Ingresé a La Superior el año en el que “el hombre llegó a la Luna”, “el año de la guerra”, de la “huelga de los cuatro funcionarios” y de la presentación de “Calígula” en el Teatro Manuel Bonilla. Era 1969 y el director de la institución era el profesor Luis Alberto Baires, un gran maestro que solía llamar a la ESP una “Estrella de primera magnitud”.
Mi grupo de compañeros de la Superior de esa época es inolvidable. Su trayectoria profesional es la confirmación de mis palabras. Carmen Lastenia, hoy es ingeniera Civil y ha dirigido todo el proceso de modernización de la obra física en la UNAH, José Antonio -el mejor de mi promoción- se hizo filósofo y fue siempre un hombre que destacó en lo académico. Otros incursionaron con éxito en la literatura, el teatro, la medicina, la economía, la sociología o la pedagogía; dejaron en las aulas su sello de calidad en los servicios. Y así, la lista de testimonios sigue.
El primer día de clase, en primera fila, estaban sentados dos jóvenes -uno de Pespire (Roque) y otro de Puerto Cortés (Pedro)- que con el paso de los años llegarían a ser los dos primeros rectores de Universidad Pedagógica Nacional Francisco Morazán. Ambos son mis compadres y recordarlos es parte de mi tesoro personal.
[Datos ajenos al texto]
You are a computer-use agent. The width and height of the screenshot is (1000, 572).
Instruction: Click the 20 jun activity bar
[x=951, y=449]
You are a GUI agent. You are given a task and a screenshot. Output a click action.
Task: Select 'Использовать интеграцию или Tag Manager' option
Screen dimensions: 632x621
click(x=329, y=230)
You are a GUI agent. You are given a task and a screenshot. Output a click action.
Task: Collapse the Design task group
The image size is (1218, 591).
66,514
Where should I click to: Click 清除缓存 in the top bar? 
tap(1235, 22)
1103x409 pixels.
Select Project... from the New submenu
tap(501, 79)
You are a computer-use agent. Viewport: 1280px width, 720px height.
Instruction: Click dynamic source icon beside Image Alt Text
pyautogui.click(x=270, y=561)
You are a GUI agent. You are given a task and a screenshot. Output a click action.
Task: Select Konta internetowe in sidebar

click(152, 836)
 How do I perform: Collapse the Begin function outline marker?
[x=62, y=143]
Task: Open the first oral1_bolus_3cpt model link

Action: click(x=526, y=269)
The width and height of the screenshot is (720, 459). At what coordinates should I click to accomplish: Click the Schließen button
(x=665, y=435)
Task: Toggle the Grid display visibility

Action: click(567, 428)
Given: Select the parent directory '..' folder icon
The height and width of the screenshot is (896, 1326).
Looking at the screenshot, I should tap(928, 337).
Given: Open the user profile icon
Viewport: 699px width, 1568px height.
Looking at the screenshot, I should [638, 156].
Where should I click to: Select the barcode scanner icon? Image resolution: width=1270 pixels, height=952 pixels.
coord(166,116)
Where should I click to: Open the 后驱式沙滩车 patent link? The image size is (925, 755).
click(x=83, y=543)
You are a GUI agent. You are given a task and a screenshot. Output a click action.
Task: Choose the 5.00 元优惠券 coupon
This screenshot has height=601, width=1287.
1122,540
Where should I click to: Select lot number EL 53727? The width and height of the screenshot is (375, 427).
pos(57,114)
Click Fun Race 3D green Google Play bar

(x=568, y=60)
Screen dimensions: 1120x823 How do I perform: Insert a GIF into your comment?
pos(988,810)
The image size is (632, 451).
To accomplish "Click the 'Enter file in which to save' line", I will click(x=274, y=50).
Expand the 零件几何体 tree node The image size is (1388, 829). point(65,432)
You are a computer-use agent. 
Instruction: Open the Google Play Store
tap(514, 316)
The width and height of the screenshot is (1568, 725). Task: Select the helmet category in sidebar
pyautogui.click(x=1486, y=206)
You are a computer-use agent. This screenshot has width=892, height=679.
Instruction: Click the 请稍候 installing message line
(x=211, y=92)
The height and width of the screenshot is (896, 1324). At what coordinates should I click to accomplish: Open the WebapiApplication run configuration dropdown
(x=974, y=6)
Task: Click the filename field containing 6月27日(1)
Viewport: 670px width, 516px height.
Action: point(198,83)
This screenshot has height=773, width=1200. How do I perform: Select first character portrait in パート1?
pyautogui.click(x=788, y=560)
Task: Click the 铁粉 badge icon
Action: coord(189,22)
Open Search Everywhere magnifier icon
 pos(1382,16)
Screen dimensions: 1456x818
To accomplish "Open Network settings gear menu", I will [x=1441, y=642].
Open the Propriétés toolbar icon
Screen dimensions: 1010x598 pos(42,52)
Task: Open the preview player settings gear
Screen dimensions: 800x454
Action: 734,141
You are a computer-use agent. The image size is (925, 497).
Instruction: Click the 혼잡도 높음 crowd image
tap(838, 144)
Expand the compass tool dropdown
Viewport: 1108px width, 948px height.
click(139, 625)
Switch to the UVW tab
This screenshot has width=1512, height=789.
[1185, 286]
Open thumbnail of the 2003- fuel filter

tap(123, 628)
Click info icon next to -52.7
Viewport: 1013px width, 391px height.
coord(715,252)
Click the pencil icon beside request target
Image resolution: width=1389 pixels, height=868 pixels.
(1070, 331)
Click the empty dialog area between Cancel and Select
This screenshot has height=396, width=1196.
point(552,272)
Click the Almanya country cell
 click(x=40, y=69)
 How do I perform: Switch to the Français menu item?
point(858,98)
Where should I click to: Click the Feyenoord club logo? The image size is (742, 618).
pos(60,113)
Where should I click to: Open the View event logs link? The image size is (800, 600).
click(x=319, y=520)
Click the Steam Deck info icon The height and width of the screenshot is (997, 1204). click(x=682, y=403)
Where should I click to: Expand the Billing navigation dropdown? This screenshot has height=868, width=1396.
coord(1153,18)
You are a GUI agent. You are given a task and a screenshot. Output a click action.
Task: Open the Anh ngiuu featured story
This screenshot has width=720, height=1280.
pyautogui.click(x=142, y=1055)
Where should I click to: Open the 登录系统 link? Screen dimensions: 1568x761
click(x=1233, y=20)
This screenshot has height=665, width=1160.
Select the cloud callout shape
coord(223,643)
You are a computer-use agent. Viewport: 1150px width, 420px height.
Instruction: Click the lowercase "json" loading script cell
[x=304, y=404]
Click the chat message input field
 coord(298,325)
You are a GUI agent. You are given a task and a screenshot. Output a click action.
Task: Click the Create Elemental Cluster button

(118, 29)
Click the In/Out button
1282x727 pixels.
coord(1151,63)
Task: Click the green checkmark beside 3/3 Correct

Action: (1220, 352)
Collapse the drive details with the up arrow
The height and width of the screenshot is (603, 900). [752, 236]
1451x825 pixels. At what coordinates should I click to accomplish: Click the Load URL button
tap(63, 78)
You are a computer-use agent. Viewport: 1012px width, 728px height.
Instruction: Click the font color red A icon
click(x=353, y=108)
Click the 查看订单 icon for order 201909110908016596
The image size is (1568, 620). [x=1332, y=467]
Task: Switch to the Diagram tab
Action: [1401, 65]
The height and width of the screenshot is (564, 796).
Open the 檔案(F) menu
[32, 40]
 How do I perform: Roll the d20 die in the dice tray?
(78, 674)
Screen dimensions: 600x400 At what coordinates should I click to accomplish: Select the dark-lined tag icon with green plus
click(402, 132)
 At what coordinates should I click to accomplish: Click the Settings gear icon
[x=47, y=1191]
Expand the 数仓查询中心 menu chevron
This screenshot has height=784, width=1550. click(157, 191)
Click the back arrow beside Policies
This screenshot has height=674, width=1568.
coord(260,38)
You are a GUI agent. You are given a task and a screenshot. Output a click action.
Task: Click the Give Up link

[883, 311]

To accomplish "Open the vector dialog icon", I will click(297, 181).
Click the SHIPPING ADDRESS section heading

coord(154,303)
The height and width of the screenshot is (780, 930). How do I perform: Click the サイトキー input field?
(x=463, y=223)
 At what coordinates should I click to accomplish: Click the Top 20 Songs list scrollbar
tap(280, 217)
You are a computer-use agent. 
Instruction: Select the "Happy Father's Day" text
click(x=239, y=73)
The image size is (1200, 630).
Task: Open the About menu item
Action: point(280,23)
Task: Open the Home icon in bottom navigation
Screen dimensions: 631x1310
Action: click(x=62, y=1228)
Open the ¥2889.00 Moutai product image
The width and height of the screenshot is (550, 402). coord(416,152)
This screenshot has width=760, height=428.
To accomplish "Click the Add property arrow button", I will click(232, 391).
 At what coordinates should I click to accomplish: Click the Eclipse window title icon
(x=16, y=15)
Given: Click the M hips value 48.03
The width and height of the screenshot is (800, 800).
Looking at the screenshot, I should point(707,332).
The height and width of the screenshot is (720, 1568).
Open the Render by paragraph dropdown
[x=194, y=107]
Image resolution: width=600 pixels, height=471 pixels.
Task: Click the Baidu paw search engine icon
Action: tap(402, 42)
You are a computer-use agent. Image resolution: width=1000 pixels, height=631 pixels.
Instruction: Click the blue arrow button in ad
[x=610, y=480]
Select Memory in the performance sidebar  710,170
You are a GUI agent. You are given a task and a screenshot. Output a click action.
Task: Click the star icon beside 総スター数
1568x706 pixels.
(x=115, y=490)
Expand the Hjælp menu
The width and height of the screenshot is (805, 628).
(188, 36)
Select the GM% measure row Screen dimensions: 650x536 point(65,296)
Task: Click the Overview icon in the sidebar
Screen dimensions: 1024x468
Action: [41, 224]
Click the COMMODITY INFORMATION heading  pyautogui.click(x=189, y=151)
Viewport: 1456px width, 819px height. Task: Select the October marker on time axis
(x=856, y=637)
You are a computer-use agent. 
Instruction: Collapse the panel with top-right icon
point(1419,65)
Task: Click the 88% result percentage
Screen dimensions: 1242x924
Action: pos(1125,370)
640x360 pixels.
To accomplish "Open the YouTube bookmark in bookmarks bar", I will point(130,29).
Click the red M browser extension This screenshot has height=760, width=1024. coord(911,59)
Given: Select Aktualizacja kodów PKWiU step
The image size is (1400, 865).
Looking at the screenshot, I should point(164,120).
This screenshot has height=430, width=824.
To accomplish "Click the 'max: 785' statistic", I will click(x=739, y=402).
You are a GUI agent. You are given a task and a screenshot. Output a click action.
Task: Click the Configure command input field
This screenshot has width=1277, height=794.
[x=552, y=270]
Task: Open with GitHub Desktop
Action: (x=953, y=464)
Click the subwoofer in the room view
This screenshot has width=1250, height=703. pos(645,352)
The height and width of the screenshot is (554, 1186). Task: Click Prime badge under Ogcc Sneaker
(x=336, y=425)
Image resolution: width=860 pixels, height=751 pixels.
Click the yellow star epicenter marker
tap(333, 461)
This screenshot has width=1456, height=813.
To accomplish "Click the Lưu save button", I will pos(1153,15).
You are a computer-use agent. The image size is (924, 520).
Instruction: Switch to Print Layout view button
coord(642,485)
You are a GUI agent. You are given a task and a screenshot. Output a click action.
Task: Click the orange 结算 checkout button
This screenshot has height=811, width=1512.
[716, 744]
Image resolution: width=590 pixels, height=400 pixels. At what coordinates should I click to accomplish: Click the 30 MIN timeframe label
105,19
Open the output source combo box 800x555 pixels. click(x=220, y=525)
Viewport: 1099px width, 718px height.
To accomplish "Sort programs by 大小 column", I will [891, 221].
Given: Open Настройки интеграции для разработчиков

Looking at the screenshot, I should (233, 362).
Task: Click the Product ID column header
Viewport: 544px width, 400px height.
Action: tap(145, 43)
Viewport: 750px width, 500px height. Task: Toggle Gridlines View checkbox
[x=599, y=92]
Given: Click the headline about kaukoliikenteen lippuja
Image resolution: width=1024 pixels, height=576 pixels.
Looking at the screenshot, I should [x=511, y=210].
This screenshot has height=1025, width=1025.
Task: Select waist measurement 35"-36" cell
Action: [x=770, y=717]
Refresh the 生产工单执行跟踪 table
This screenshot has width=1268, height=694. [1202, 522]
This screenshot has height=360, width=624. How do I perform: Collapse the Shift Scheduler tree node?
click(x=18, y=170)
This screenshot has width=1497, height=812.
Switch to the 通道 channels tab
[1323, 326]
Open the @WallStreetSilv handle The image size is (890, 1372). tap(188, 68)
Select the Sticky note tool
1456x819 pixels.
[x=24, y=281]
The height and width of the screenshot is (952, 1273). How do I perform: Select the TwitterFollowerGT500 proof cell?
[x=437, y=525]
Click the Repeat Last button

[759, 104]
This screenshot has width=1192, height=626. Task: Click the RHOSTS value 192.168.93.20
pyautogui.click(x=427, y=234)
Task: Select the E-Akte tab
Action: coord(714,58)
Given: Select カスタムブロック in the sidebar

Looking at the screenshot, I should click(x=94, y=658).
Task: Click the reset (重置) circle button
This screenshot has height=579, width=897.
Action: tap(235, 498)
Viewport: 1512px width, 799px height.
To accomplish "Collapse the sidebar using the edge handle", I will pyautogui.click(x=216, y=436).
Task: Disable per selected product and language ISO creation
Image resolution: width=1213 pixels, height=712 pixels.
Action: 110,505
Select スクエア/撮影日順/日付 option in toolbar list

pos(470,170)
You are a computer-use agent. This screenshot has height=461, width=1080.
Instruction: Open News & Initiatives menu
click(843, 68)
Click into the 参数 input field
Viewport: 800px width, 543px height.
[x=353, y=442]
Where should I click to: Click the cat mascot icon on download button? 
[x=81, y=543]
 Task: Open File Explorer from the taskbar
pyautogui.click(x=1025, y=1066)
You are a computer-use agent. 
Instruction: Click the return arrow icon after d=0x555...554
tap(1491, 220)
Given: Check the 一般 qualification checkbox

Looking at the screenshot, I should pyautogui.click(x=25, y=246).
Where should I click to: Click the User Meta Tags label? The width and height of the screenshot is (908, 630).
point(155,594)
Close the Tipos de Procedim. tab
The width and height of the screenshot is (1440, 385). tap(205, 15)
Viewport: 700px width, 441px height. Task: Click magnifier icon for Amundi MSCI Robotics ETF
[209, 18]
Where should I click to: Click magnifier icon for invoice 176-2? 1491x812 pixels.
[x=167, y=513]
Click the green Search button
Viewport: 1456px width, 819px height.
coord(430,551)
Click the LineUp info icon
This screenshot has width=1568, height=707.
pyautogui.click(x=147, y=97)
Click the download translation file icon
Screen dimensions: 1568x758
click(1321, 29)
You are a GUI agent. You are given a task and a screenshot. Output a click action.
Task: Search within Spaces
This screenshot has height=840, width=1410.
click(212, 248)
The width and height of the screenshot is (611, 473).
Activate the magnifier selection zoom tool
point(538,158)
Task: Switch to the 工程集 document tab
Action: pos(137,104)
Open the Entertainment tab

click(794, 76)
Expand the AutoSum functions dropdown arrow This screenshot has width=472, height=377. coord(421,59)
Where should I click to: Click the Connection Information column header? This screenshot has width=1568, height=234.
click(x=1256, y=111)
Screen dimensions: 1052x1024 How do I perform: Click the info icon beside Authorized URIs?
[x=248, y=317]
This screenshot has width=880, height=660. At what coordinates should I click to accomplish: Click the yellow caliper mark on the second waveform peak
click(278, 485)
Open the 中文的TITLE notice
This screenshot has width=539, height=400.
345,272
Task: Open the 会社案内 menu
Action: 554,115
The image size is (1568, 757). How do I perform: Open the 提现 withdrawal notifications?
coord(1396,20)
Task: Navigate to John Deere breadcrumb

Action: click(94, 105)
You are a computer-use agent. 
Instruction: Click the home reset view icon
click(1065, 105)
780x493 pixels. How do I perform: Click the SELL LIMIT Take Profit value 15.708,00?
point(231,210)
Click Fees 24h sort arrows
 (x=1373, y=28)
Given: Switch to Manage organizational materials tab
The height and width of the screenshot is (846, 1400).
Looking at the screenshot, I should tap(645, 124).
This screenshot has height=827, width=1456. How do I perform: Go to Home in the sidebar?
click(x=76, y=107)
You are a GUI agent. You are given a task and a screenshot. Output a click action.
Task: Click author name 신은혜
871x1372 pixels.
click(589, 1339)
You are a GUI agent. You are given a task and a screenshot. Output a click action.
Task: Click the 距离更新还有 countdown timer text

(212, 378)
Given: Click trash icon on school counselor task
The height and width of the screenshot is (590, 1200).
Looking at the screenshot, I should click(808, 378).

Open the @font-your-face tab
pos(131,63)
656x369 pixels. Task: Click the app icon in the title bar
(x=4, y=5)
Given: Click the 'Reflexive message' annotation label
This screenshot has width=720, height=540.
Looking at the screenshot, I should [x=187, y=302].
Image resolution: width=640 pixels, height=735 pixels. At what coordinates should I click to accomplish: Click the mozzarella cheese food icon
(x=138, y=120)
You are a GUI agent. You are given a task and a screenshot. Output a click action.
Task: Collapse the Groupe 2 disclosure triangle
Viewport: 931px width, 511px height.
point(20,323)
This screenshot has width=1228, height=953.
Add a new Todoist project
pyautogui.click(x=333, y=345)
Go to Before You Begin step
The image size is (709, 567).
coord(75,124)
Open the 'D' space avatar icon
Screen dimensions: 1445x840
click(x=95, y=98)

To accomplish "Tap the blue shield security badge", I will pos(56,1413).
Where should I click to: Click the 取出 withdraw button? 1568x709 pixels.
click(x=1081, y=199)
Adelante de nosotros, en último año de matemáticas y ciencias estaba un grupo admirable (Marco Tulio, Umaña, Polito, Raúl, Iván y otros buenos amigos). Con Gonzalo Cruz (Chalo) y Carlos Mejía (el Chac) nos metimos -para siempre- al laberinto de la física. Con los años reclutamos a Gustavo (el Gordo) Ponce. Tomamos miles de tasas de café y un buen número de botellas de ron buscando la salida del laberinto, pero cuando sentíamos que estábamos cerca de la puerta nos regresábamos corriendo y alegres al interior más profundo del mismo.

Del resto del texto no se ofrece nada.